The most recent issue (ignoring Partygate, which was nothing to do with this - probably!) is second-jobs by politicians (esp. ministers). Generally it's considered good to have an elected official with real-world experience, possibly ongoing if they can still do their jobs as MPs, MSPs, AMs, councillers, whatever. Those with medical experience who have (re)joined work in their local hospital/surgery to help with the overload caused by the pandemic are applauded. Those with legal training who continue to take caseloads on (often of internationally significant questions) less so. Doing an outside job with close relevence to their ministerial position (or a recent one) are rightly decried but I don't think the rules are yet in place to actually ban this practice, beyond a more general oversight via the Register Of Interests - for which there are already penalities for being 'economical with the actualité'. Being found to be on the board of a medical-equipment business (or a business that suddenly went into medical equipment in a big way!) and/or your wife is, and/or your friendly pub landlord coincidentally turns out to be, is frowned upon but I'm not sure if that's had time to be properly looked at yet.
We have annual Party Conferences, for the national (or sub-national) organisations concerned. There'll doubtless be localised rallies (somewhere between the former events and the cross-partisan local-election 'hustings' events, but I don't think they're anything like the US events in the stadia, or with the backdrop of airforce bases. Those will have to be funded under the allowed-funds mentioned at the top, I'd guess, though might include conservatively-valued donations 'in kind' by the site owner for nominal gross fees and thus zero net ones.
And of course there are press-conferences (often somewhere you have to wear a hardhat and hi-viz, if not actually fumblingly get onto the controls of some handy work-vehicle to knock over a symbolical wall of coloured cardboard boxes to represent your current policy target or opponent) but not sure what happens there except that you have to count upon the news crews wanting to cover it, in order to not waste everybody's time more than you already have (by shutting down a large part of the site to set up any stunt, arranging a tour of anything worth being seen looking at and release willing employees from their shifts long enough for some 'with the people' photoshoots).
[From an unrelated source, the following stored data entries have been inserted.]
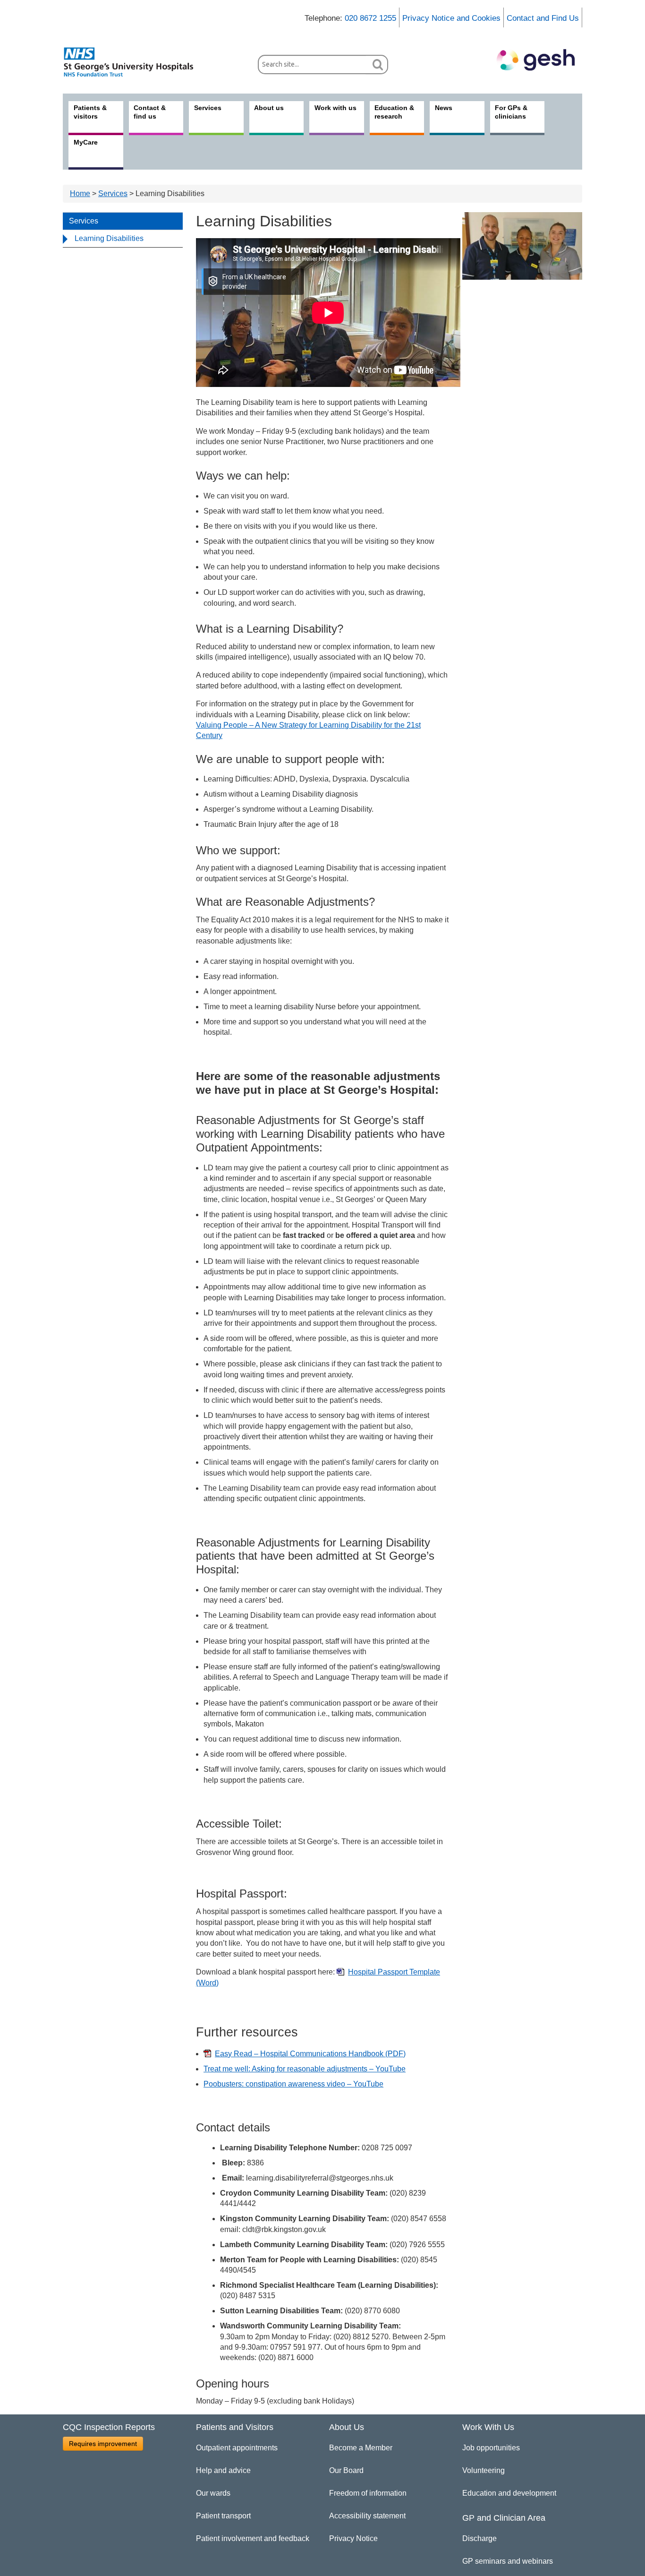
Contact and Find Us (543, 18)
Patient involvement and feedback (252, 2538)
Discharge (479, 2538)
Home (80, 193)
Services (112, 193)
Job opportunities (491, 2448)
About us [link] (269, 108)
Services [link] (207, 108)
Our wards (213, 2493)
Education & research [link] (394, 112)
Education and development (509, 2493)
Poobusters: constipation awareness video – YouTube (293, 2084)
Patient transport (223, 2516)
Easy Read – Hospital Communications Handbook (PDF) (310, 2054)
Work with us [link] (335, 108)
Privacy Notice (353, 2538)
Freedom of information (368, 2493)
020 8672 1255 (370, 18)
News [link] (443, 108)
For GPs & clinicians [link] (511, 112)
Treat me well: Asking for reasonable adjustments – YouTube (305, 2069)
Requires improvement (103, 2443)
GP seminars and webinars (507, 2561)
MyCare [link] (86, 142)
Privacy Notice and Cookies (451, 18)
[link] (133, 62)
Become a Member (360, 2448)
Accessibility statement (367, 2516)
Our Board (346, 2470)
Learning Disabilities (109, 238)
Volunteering (483, 2470)
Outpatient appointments (237, 2448)
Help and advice (223, 2470)
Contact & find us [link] (150, 112)
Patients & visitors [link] (90, 112)
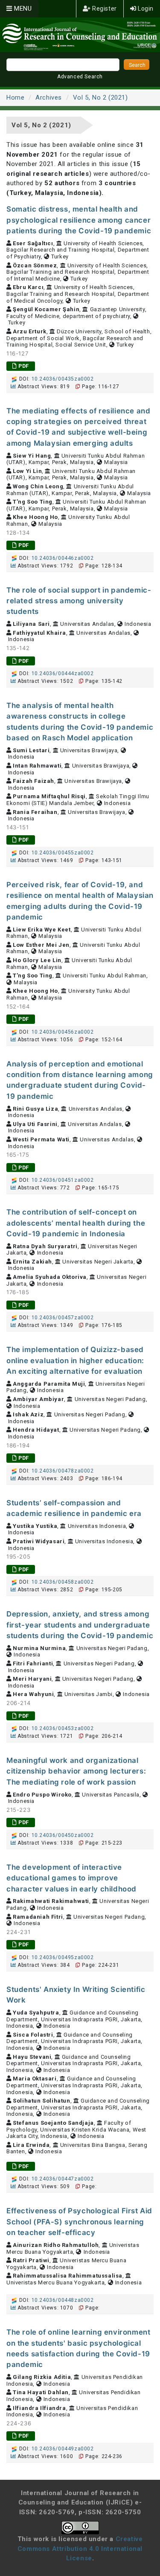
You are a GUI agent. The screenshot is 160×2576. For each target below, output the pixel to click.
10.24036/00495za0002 (63, 1957)
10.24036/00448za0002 (63, 2300)
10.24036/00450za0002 (63, 1835)
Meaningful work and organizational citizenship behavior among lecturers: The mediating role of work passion (76, 1771)
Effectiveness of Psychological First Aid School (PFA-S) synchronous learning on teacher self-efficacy (79, 2221)
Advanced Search (80, 77)
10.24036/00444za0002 (63, 673)
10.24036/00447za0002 (63, 2179)
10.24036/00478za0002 (63, 1471)
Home (15, 97)
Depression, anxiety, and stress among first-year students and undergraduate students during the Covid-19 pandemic (79, 1625)
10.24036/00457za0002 (63, 1318)
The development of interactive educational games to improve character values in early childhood (71, 1878)
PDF (23, 366)
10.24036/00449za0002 (63, 2449)
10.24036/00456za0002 (63, 1032)
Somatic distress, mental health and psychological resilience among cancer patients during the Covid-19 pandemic (78, 220)
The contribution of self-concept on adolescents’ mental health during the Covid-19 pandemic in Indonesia (75, 1223)
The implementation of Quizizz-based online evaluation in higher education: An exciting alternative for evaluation (75, 1360)
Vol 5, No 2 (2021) (100, 97)
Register (103, 8)
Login (145, 8)
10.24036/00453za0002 (63, 1728)
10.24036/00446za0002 (63, 558)
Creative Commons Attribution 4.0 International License (80, 2548)
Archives (48, 97)
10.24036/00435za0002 (63, 379)
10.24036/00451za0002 (63, 1180)
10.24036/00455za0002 (63, 853)
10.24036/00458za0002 (63, 1582)
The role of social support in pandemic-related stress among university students (78, 601)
Some stunts seem easier to do (be see in a good old graditional British pub holding a half-downed pint of gold old British bitter) and others might need a lot more arranging.
As a public, I don't think we generally accept that we're all that impressed by big-money attempts to get messages out to either loyal followers or the fringes of non-followers that might be swayed (media-led messaging, especially in echo-chamber-type appreciation of a given outlet, seems to be the big driver) but I imagine such moneys as are spent are generally pushed in directions that are fairly optimal and may hide a huge overt spending but still are proportionally effective compared to the actual costs.